A melhor forma de determinar um espaço turístico, de acordo com Boullón, é através do método empírico, pelo qual se pode observar a distribuição dos atrativos turísticos e da planta turística no território, visando detectar os agrupamentos e concentrações que se destaquem. Assim, se pode encontrar os componentes do espaço turístico, os quais, no modelo teórico de Boullón (1997), são os seguintes, em escala descendente quanto ao tamanho de sua superfície: Zona; Área; Complexo; Centro - Centro de distribuição, Centro de estadia, Centro de escala, Centro de excursão; Unidade; Núcleo; Conjunto; Corredor - Corredor de traslado, Corredor de estadia.

A negação da região turística, de acordo com Ivars, contrapõe-se aos postulados da regionalização a partir da noção de espaços econômicos dotados de um certo grau de homogeneidade, que deu lugar ao conceito de regiões econômicas homogêneas, sustentadas na especialização econômica em uma determinada atividade produtiva e suas repercussões na organização territorial.

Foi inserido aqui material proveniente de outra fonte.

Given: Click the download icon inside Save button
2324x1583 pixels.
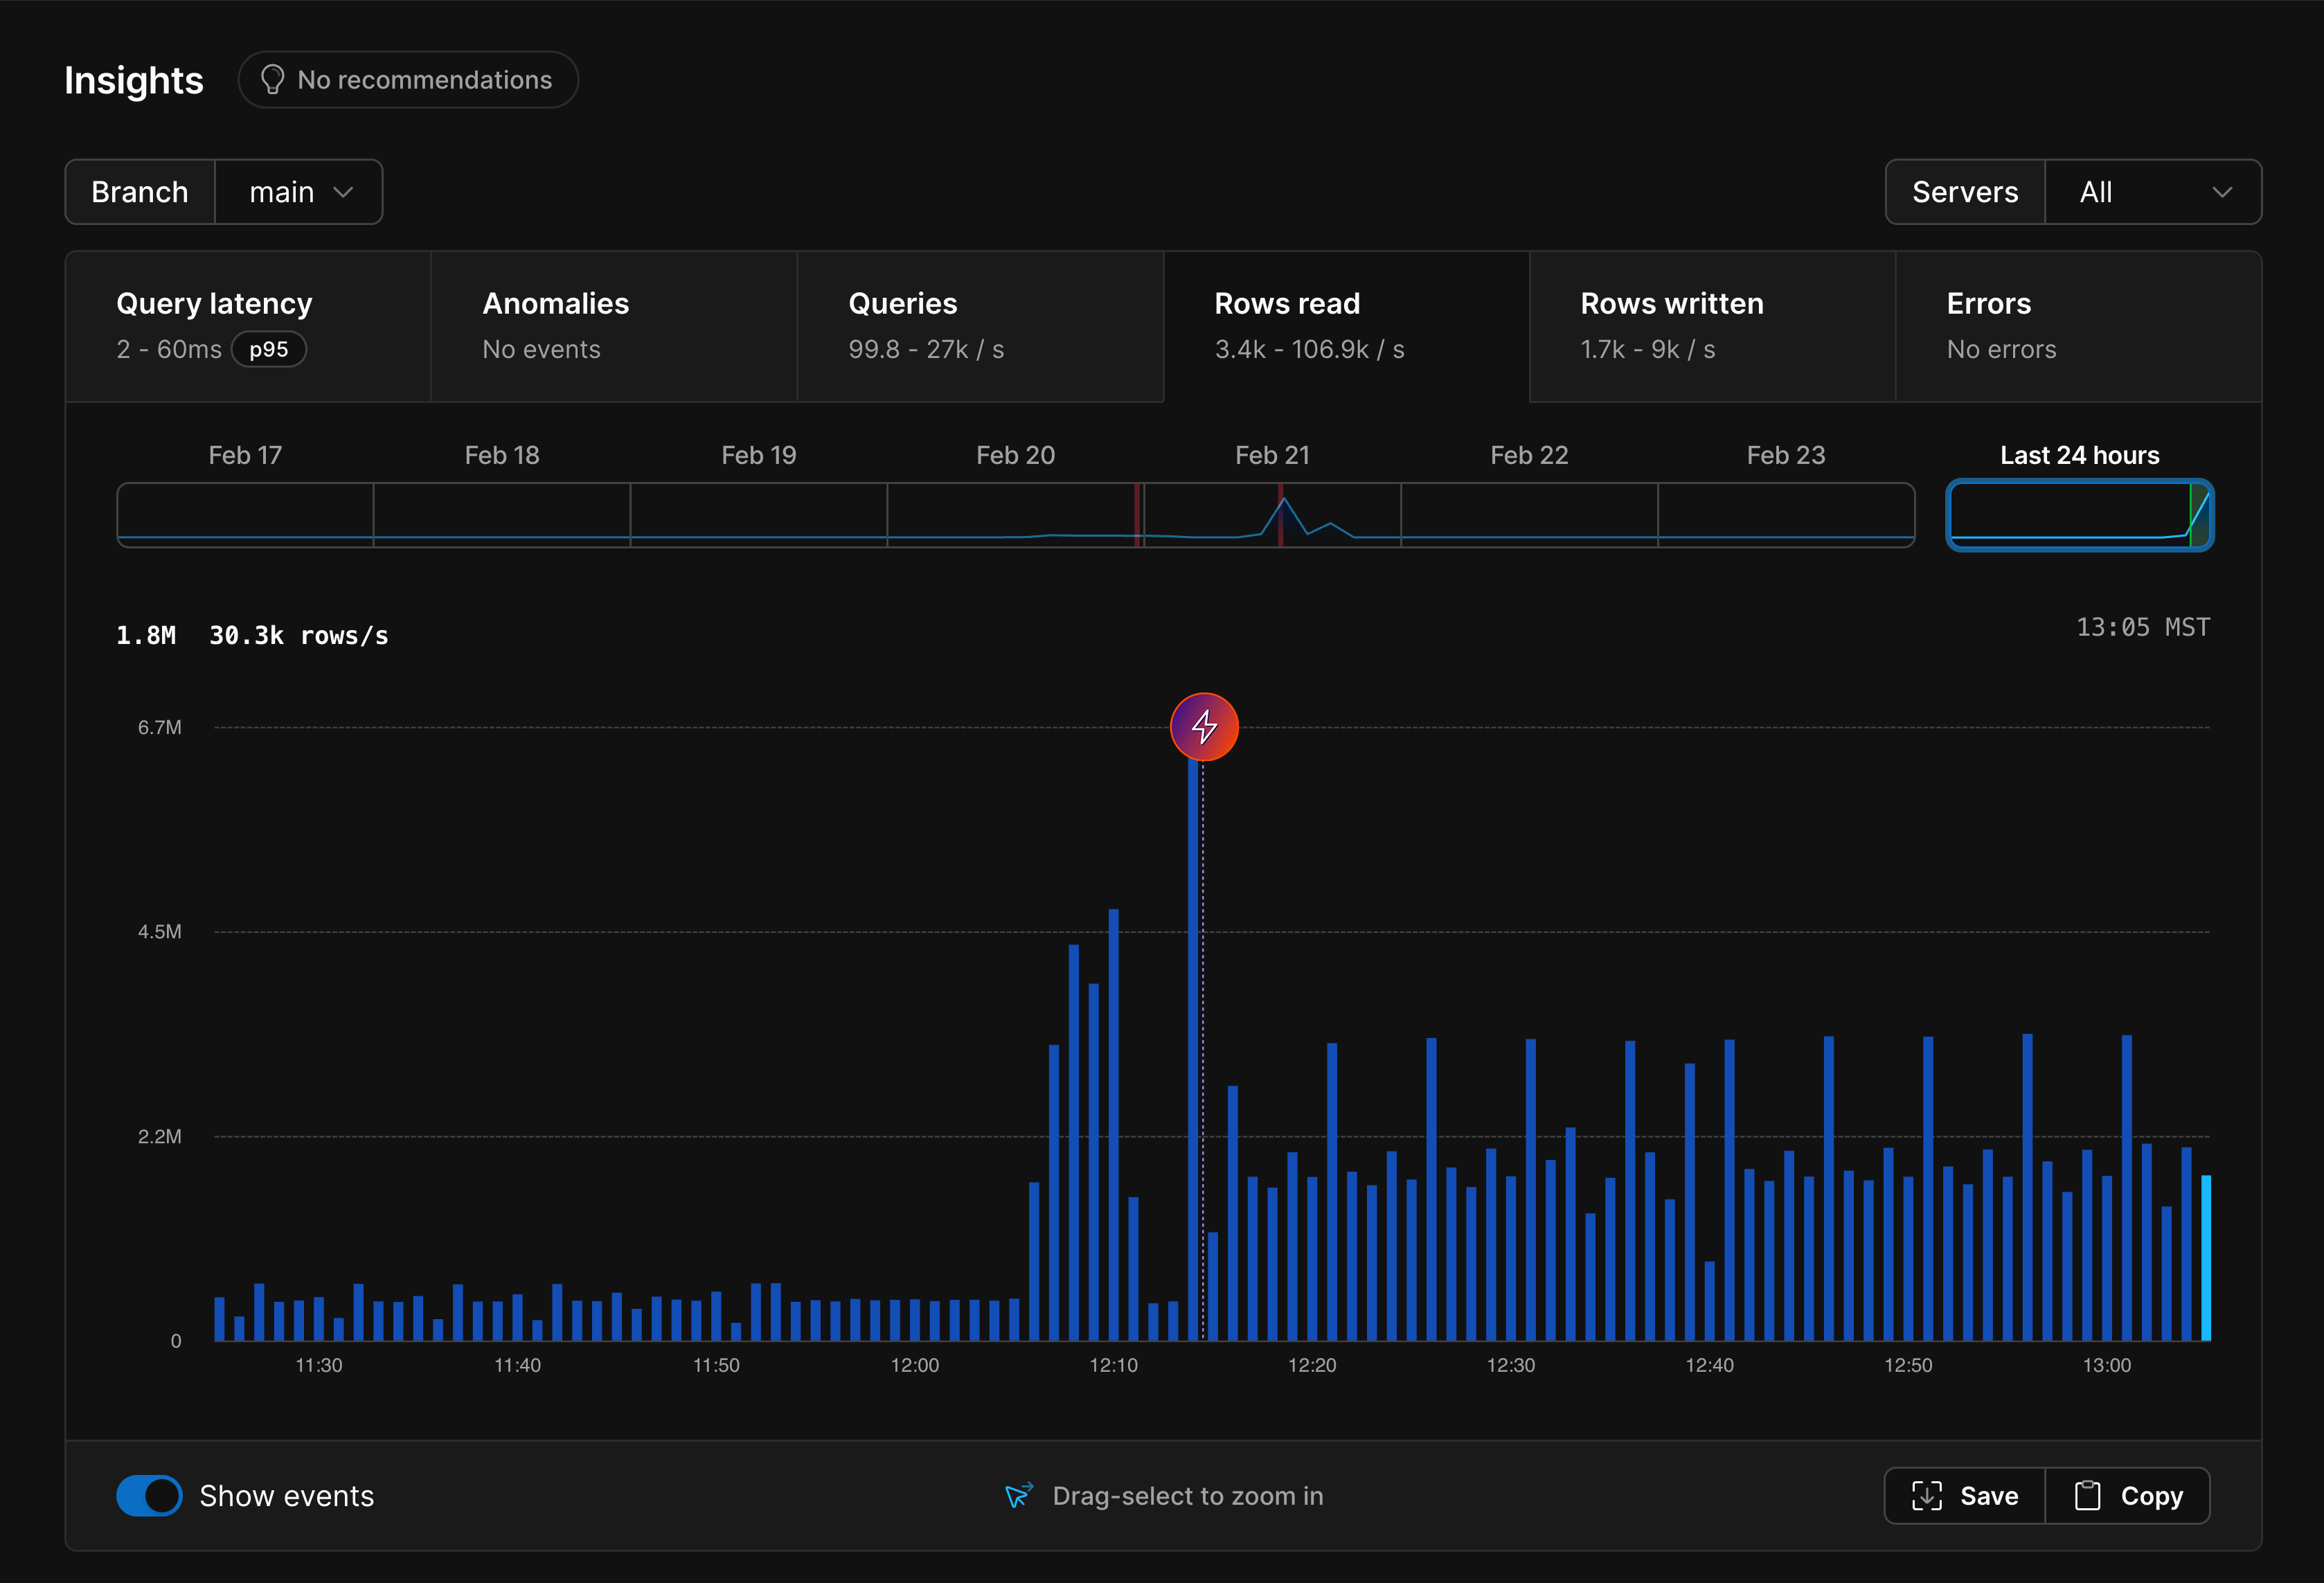Looking at the screenshot, I should [1926, 1496].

A vinculação da ordenação territorial com a atividade turística é evidente, na medida em que o turismo desempenha um papel fundamental na organização territorial e, por sua vez, o território constitui um recurso essencial para a produção e o consumo turísticos. Portanto, resulta totalmente lógico que a região turística, derivada do conceito genérico de região geográfica e concebida como um espaço diferenciado como conseqüência da implantação territorial do turismo constitua um conceito útil para o planejamento e gestão do turismo, [tradução livre nossa]. (IVARS, 2003, p. 47).

Desde uma perspectiva conceitual, segundo Ivars, os elementos básicos de uma região turística estariam integrados por limites regionais definidos; vias de acesso desde os mercados de origem, especialmente em vias de entrada de natureza estratégica – portões da região turística e vias de comunicação internas – corredores de circulação; uma série de zonas de destino que compreendem atrativos e serviços turísticos; e um hinterland sem atrativo turístico.

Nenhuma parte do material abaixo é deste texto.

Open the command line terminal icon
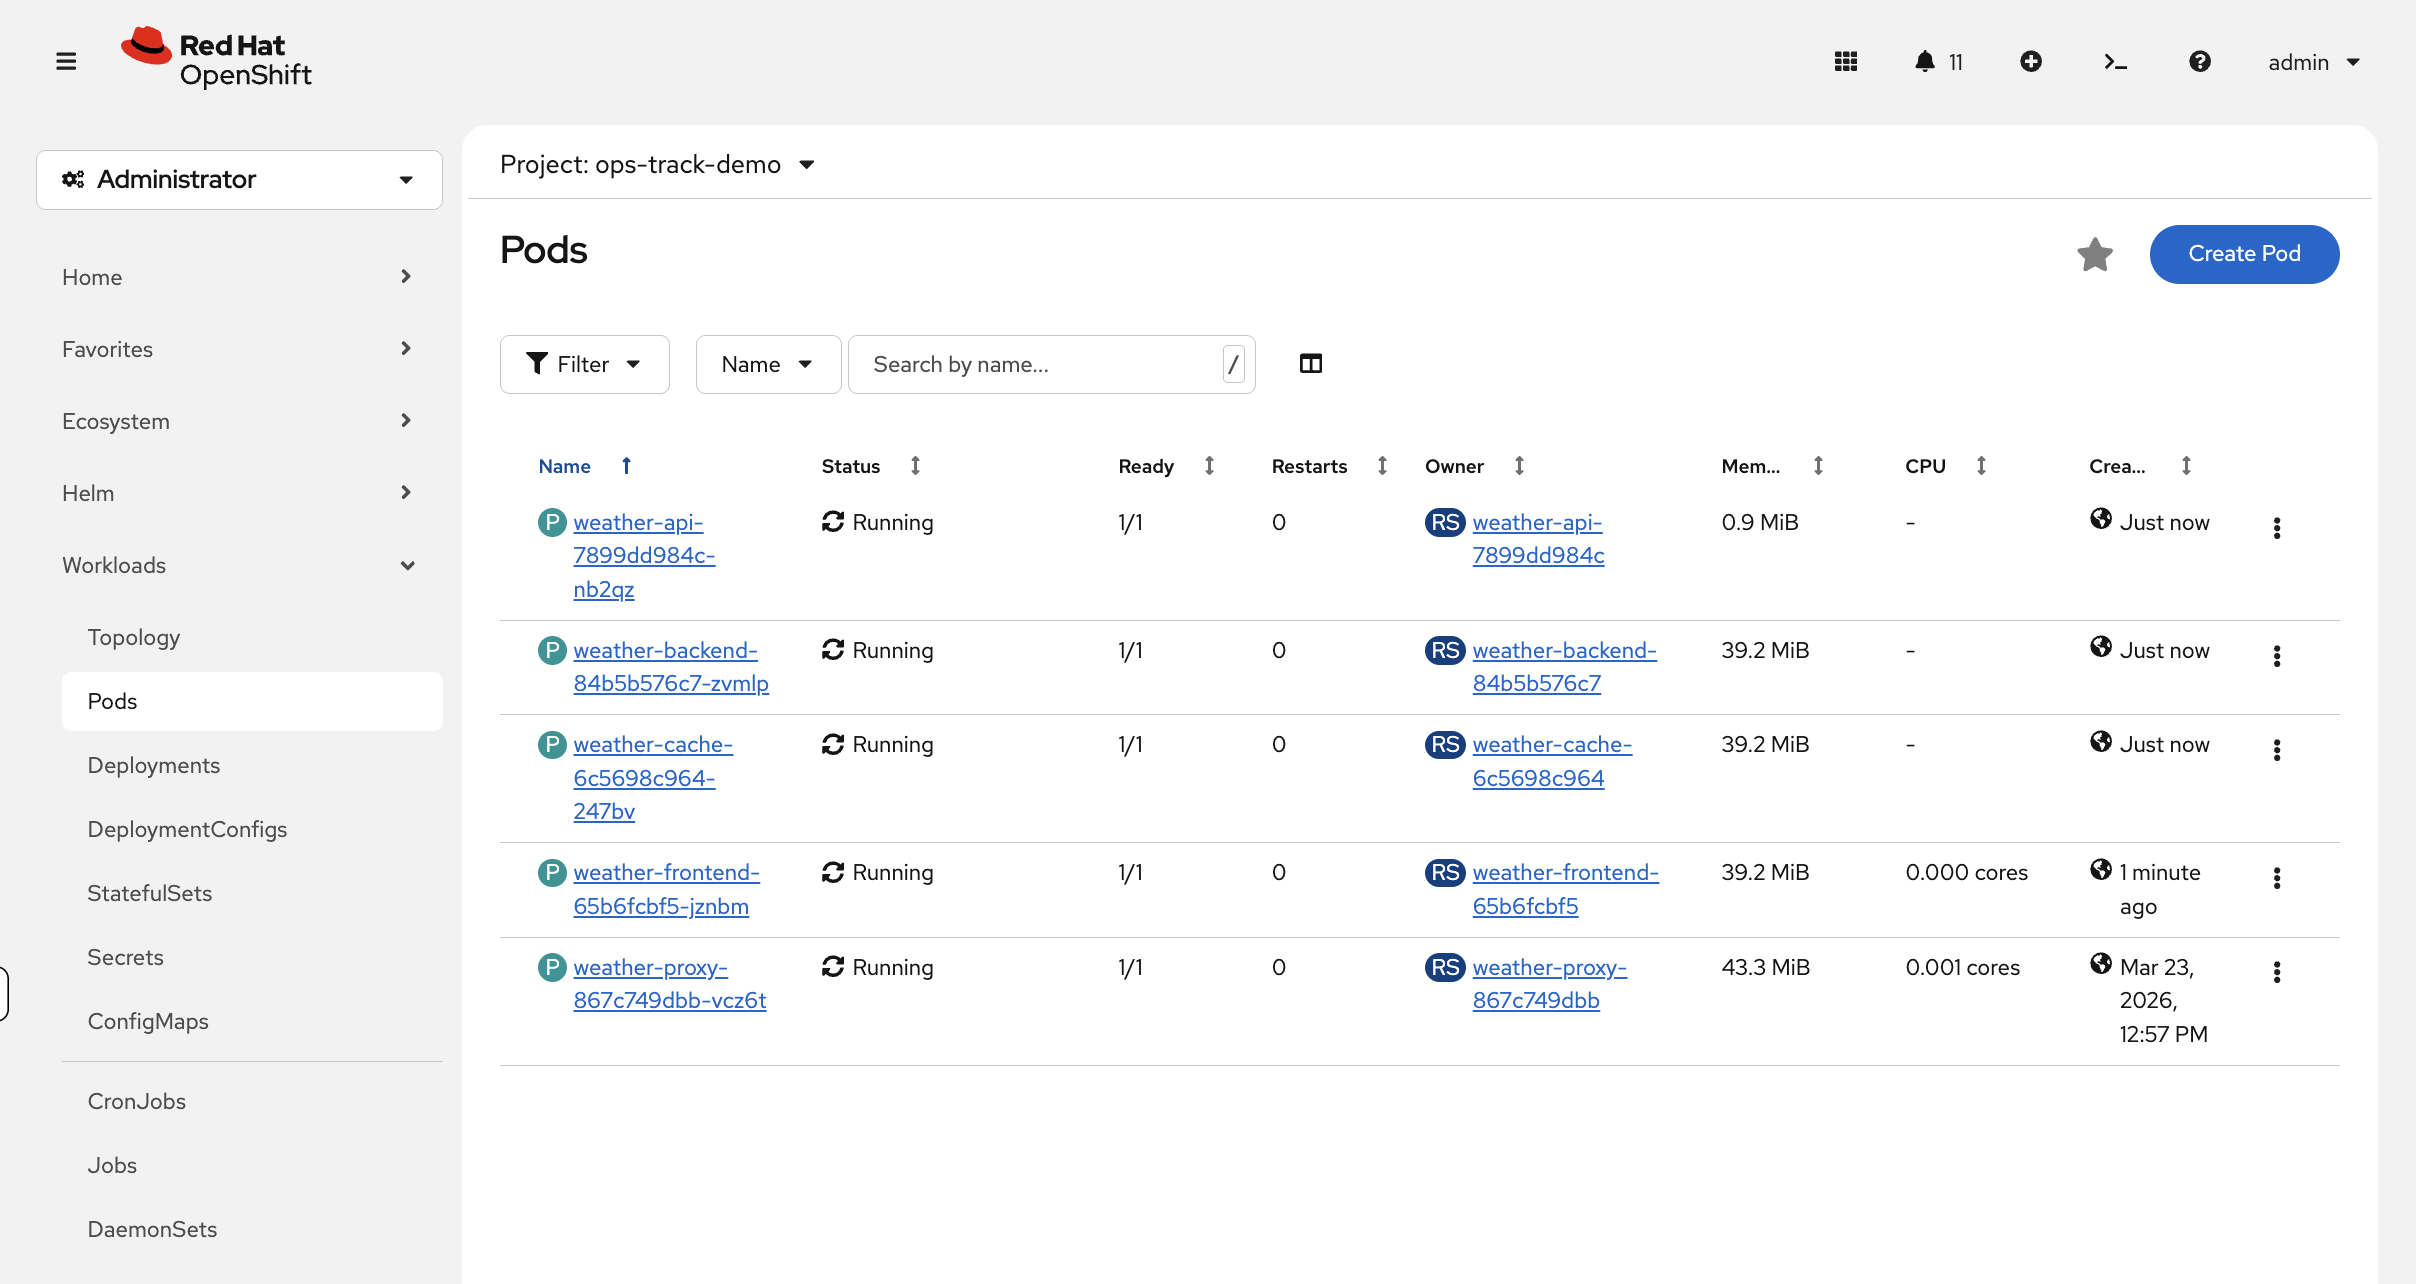The image size is (2416, 1284). coord(2115,62)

Complementando os elementos acima citados, aponta-se, com Ivars (2003), outros critérios para a delimitação das regiões turísticas:

 a região deve ter um conjunto de características culturais, físicas e sociais que gerem uma identidade regional;

 deve haver uma adequada infra-estrutura turística e oferta de serviços para permitir o desenvolvimento turístico e satisfazer as necessidades dos turistas;

 a região deve ser maior que um destino ou uma única atração;

 a região deve possuir os atrativos suficientes para atrair turistas atual ou potencialmente;

 a região tem que ter a capacidade de criar uma agência de desenvolvimento e ações promocionais para fortalecer o desenvolvimento turístico;

 a região deve ser acessível para uma massa populacional importante.

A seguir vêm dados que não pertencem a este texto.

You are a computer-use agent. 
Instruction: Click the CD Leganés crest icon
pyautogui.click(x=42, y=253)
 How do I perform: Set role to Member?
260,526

Ivars alerta que não se deve confundir a escala regional com a sub-regional ou a local, à qual corresponderiam as zonas de destino, que, por sua vez, estariam integradas, em número variável, dentro do conceito de região turística.

Ivars (2003), apresenta o modelo de região de destino de Dredge, que tem como importante aporte os seus elementos componentes e os tipos de regiões resultantes (Figura 3.7):

 mercados emissores de turismo – lugar de residência habitual dos turistas, incluído no modelo para destacar a interdependência entre os mercados e os destinos;

 nodos – constituídos por dois elementos principais que são interdependentes, complexos de atrações e oferta de serviços. Os nodos se hierarquizam segundo sua capacidade de atração e estabelecem sinergias reforçando a imagem da região e complementando-se entre si;

 distritos – compreendem um ou mais nodos com estilos ou ambientes turístios dominantes, poderiam ser considerados como uma conjunção de nodos que compartilham uma orientação turística similar;

 rotas circulatórias – permitem o movimento de turistas entre os complexos das atrações e os serviços;

 portas ou portões – zonas de chegadas a uma região de destino situadas nas rotas de circulação inter-regional.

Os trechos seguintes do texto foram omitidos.